O Pedro, 9 anos, 5º ano, é claro que também gosta da música do pai, o pianista Mário Laginha. “Costumo ouvir um disco que diz’Mário Laginha e Pedro Burmester’.2 Embora se sinta atraído pelo piano, tenciona ser biólogo. “Gosto de animais.” Não tem nenhum em casa, porque a mãe não quer que “andem a sujar a casa toda”. Gosta dos discos de jazz que o pai ouve em casa, mas, se lhe derem a escolher, prefere Sting. Concorda com o Vicente e franze o sobrolho quando ouve falar de Marco Paulo. “É um piroso” [alguém canta em ar de troça “eu tenho dois amores”]. E “O bicho”? “Uuhhh”, vaia colectiva, “é um nojo”, “os pais é que gostam e depois ensinam os filhos a fazer aquilo.” Iran Costa não é definitivamente um dos heróis desta garotada. Como o Vasco, ficaria feliz em receber no sapatinho uma Sega Saturn acompanhada do jogo “Virtual Fighter” – “Já vem com a Sega”, informa, entendido, o Vasco. Ou “carros telecomandados”. Já teve um, mas como estava estragado, usou o motor “para fazer um barco a motor”.
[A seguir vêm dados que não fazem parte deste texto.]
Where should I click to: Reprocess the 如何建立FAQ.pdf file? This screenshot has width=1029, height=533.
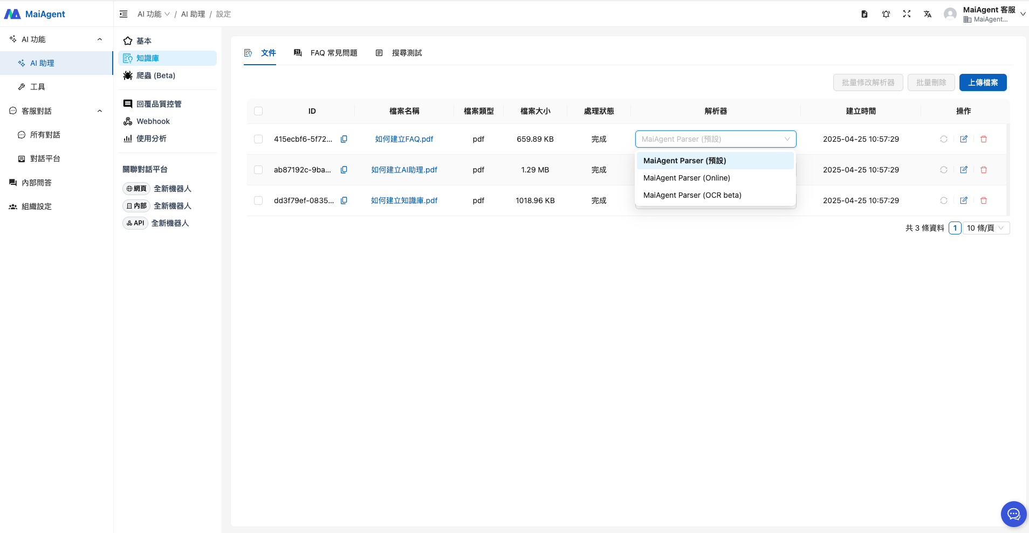(x=944, y=139)
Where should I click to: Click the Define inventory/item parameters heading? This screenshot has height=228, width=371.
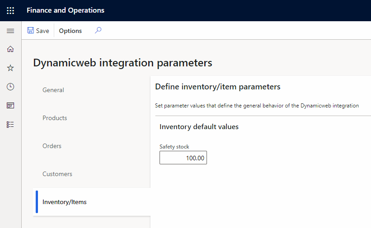(x=217, y=87)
A Inês, sete anos, 2º ano, é irmã do Pedro e a mais nova do grupo. À semelhança dos seus companheiros, gosta de música. “Às vezes ouço o Sting e a Onda Choc.” Acha a música do pai um bocadinho esquisita. Já se sentou ao piano e gostou. “Temos dois pianos lá em casa, um do meu pai e outro meu e do meu irmão.” Sabe tocar nas teclas “A Suzana vai à quinta” e outra da qual não me recorda o nome mas consegue entoar as notas. “É a minha mãe, que já foi professora de piano, que me ensina. “Costuma ver os desenhos animados da televisão. “Um dia o meu pai chegou de uma viagem e deu-me um saco com montes de filmes do Pateta, da Minnie, do Mickey.” Já viu o “Pocahontas”, para si, “melhor que ‘O Rei Leão’”. Se fosse possível, neste Natal, gostava de voar. “Quando os meus pais fossem de carro à casa do irmão, eu chegava lá muito mais depressa.”
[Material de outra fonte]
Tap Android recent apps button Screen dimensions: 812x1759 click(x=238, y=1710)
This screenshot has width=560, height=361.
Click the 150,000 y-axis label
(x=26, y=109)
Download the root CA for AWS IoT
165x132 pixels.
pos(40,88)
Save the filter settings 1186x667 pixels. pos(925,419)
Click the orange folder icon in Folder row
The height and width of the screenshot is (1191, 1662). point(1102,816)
“Não gosto de música tradicional portuguesa.” A afirmação, lapidar, pertence ao Benjamim, 11 anos, 6º ano, filho de Carlos Guerreiro, dos Gaiteiros de Lisboa. “Não gosto de ranchos folclóricos!” Mas então e o grupo do pai? “Ah, isso já gosto! Os outros juntam muita coisa.” A sanfona? “O ravanastrão! Já lhe peguei, aquilo é difícl de tocar.” Em matéria de gostos musicais, Benjamim não é excepção e cita os nomes dos Xutos, GNR e Rui Veloso, embora tenha outra paixão: “Gosto de jogar À bola.” Joga futebol na escola. É benfiquista. O Benfica anda um bocado por baixo. “É a crise!”. [“O benfica vai à falência!”, comenta ao lado a Joana, sportinguista ferrenha}. Vai ao estádio da Luz, não com o pai, que “não liga a essas coisas”, mas “com um senhor do café”. Neste Natal, gostava de “receber uma bateria”. Ou então um “salão de jogos”.
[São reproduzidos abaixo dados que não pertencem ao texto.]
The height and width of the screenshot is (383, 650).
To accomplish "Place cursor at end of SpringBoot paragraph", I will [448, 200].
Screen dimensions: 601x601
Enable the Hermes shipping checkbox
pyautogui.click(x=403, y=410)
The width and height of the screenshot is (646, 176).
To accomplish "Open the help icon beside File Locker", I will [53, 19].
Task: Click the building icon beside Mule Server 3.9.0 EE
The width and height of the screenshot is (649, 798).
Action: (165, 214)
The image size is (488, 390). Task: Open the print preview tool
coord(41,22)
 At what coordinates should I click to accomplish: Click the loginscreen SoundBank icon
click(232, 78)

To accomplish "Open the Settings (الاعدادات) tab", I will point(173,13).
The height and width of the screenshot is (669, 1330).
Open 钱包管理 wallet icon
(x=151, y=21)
Joana, 13 anos, 8º ano, é a mais velha. Admira a música do pai, Rui Veloso, e gosta do seu último álbum, “Lado Lunar”. “Desse e do ‘Mingos e os Samurais’. Os Xutos e os Despe e Siga voltam a ser nomeados, desta vez ao lado da Ala dos Namorados. “Os Ena Pá 2000 é que não!” o contrário da filha, o pai aprecia o grupo liderado por Manuel João. “Tem os discos todos em casa!” Na escola, por vezes surgem problemas. “É uma seca! Estão sempre a chatear, ainda por cima no outro dia o meu pai foi cantar o hino [a anteceder o recente Portugal – Irlanda em futebol] e toda a gente gozou comigo.” Mas não se chateia muito. “Estou-me nas tintas.” O facto de ser filha de um artista famoso também tem as suas vantagens. “Até acho que é melhor, tenho possibilidade de conhecer pessoas que não conheceria se o meu pai não fosse quem é.” Quando as aulas o permitem, acompanha o pai nas suas deslocações. Sabe sempre distinguir quando ele toca bem ou quando toca mal. “Digo-lhe isso, mas ele não se chateia, até gosta, tem vezes em que me dá razão, outras não.” Acha que “a música portuguesa é maltratada em Portugal. Nas rádios que passam música portuguesa é só música pimba”. Antena 3, Rádio Comercial FM e RFM são as suas estações preferidas. A prenda ideal para este Natal era “viajar muito”. Ou então que “o Sporting fosse campeão”.